*** Block opens ***

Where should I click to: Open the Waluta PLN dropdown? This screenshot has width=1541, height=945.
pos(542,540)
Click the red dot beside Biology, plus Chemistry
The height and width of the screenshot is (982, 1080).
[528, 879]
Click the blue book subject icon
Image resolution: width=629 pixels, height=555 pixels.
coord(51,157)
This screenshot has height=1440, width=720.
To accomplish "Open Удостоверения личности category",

*** Block closes ***

* TASK ITEM
Only an exact reproduction of the lines from the one with "Click the red" to the end of the listing is expected.

* THE COMPLETED TASK
Click the red dot beside Biology, plus Chemistry
The height and width of the screenshot is (982, 1080).
[528, 879]
Click the blue book subject icon
Image resolution: width=629 pixels, height=555 pixels.
coord(51,157)
This screenshot has height=1440, width=720.
To accomplish "Open Удостоверения личности category",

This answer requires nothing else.